Yeh 18:25-28; Flp 2:1-11; Mat 21:28-32

Pemungut cukai dan para pelacur

akan mendahului kamu masuk ke dalam Kerajaan Allah

Dekat kuil Vestal Virgin di Roma ada seraut wajah yang dipahat di dinding sebuah rumah. Wajah itu berbentuk seperti bulan dengan mulut yang terbuka yang dinamai bocca della verità. Bila seorang anak berbohong atau diduga berbohong, ibunya akan mengancam membawanya ke ‘mulut kebenaran’ itu. Anak itu diminta memasukkan tangannya ke dalam mulut yang terbuka itu. Jika berbohong, mulut itu akan menggigit tangan si anak. Banyak anak-anak tidak mau dibawa ke sana.

Perumpamaan tentang dua anak menegaskan keberpihakan Yesus bagi kaum yang dihinakan, diwakili pemungut cukai dan pelacur. Perumpamaan ini ditujukan kepada para pemuka bangsa Yahudi yang merasa diri sebagai pihak yang benar, sebab merasa telah melaksanakan semua tuntutan hukum. Lebih buruk lagi mereka menghina orang-orang lain. Yesus menyimpulkan, mereka yang dicap sebagai orang malang lebih dekat pada keselamatan.

Yesus tidak berhenti pada kata-kata. Ia masuk ke rumah Simon, orang Farisi, membiarkan kaki-Nya dibasuh oleh perempuan sundal. Orang yang disebut malang ini dekat pada keselamatan karena memberi ruang bagi Allah memperlihatkan belas kasih-Nya. Pemuka agama Yahudi merasa puas dengan dirinya dan menganggap Allah dapat dipuaskan dengan perayaan yang indah dan dengan ucapan yang manis di bibir.

Baca juga  BACAAN INJIL, KAMIS, 20 AGUSTUS 2020

Kesetiaan pada Allah dan kebenaran-Nya tak dibenarkan hanya dengan berkata ya. Ya yang terucap perlu diterjemahkan dalam kesediaan mencari kebenaran dan cinta kasih. Dari situ ditampakkan keseriusan ambil bagian dalam kehidupan Allah. Yesus menegaskan, bukan tiap orang yang berkata Tuhan..Tuhan..Tuhan akan masuk ke dalam Kerajaan Surga. Kata-kata dan ideologi bisa menipu dan menjadi ilusi atau topeng. Kebenaran seseorang tampak dari perbuatannya.

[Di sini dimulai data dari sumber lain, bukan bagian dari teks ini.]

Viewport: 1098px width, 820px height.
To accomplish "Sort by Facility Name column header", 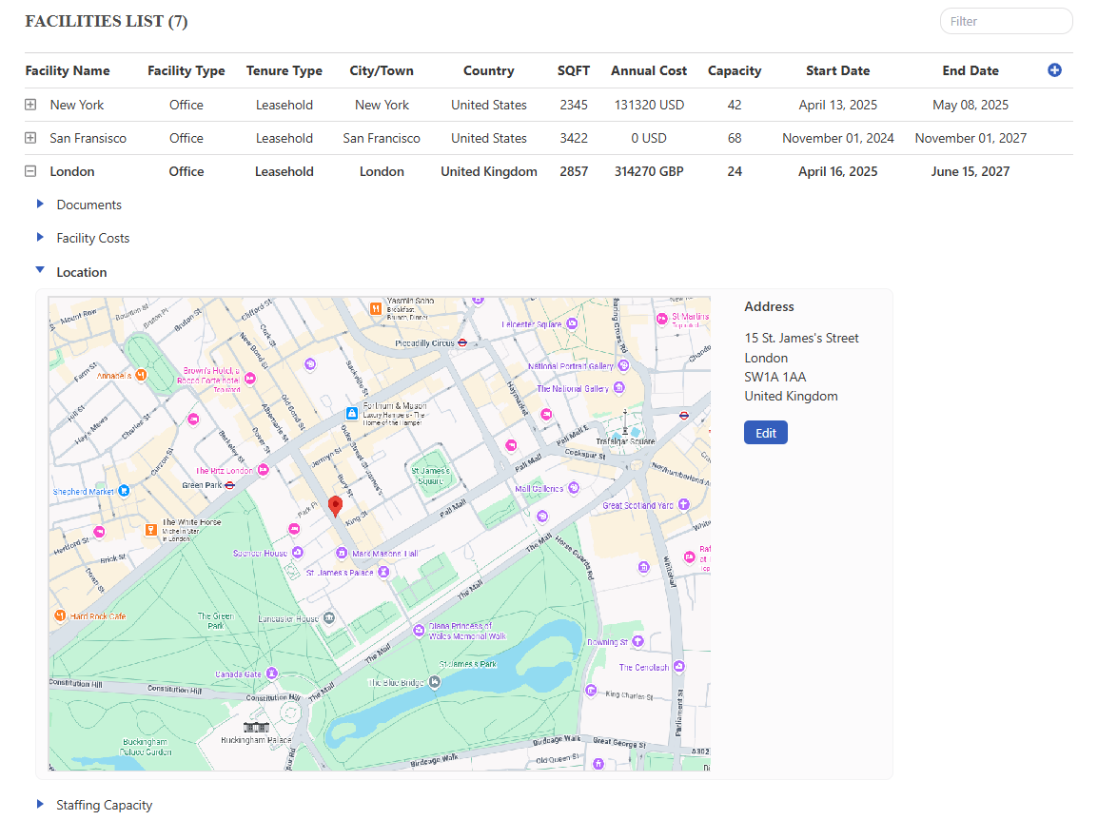I will (x=68, y=70).
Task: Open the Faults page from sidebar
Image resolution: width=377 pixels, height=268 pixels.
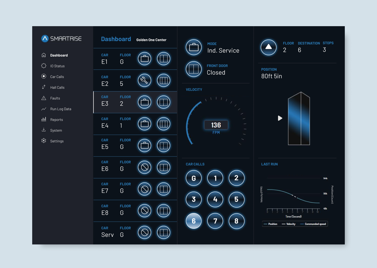Action: pyautogui.click(x=55, y=98)
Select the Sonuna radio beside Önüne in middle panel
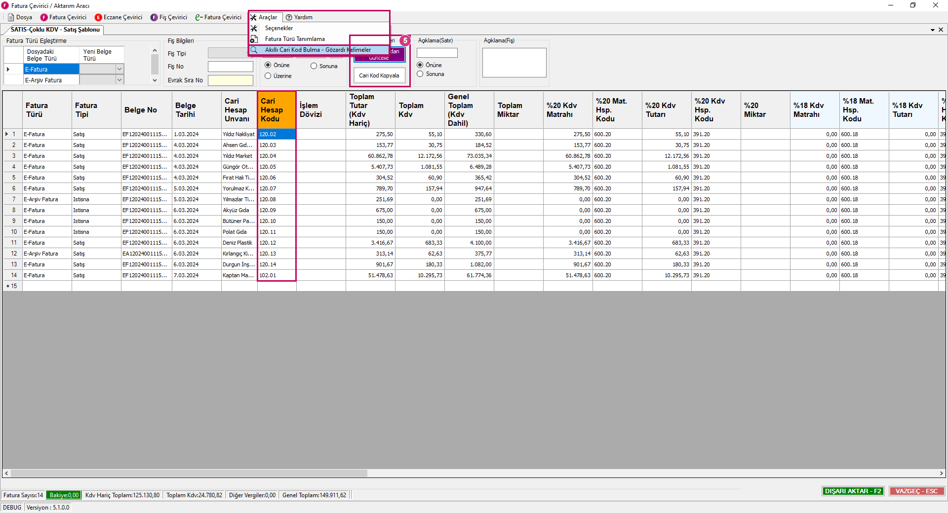The image size is (948, 513). pos(314,66)
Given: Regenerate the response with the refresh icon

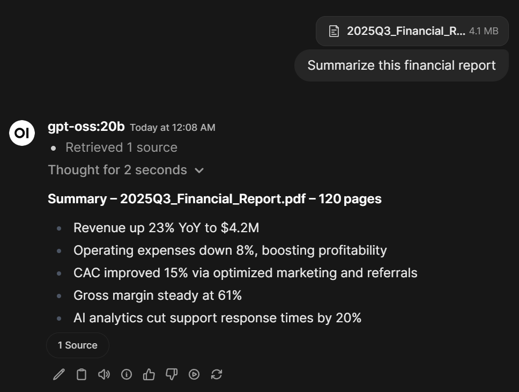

Yesus menyimpulkan, “Aku berkata kepadamu, pemungut cukai dan perempuan sundal akan mendahului kamu masuk dalam Kerajaan Surga.” Hidup pemungut cukai dan perempuan sundal bertentangan dengan Taurat. Tapi, setelah mendengar Injil, mereka menjawab ya. Ya itu diperlihatkan dengan perubahan hidup. Kehidupan para pemuka agama Yahudi adalah ya di mulut atas tuntutan Taurat. Dan setelah mendengar Injil mereka bersikap tidak. Bukan Allah yang menolak bangsa Israel lalu menerima bangsa kafir. Sikap di hadapan sang Mesias itulah yang menentukan apakah seseorang kehilangan haknya. Cara pemuka bangsa Yahudi menghidupi ya terhadap hukum Taurat mengakibatkan mereka berkata tidak kepada Injil.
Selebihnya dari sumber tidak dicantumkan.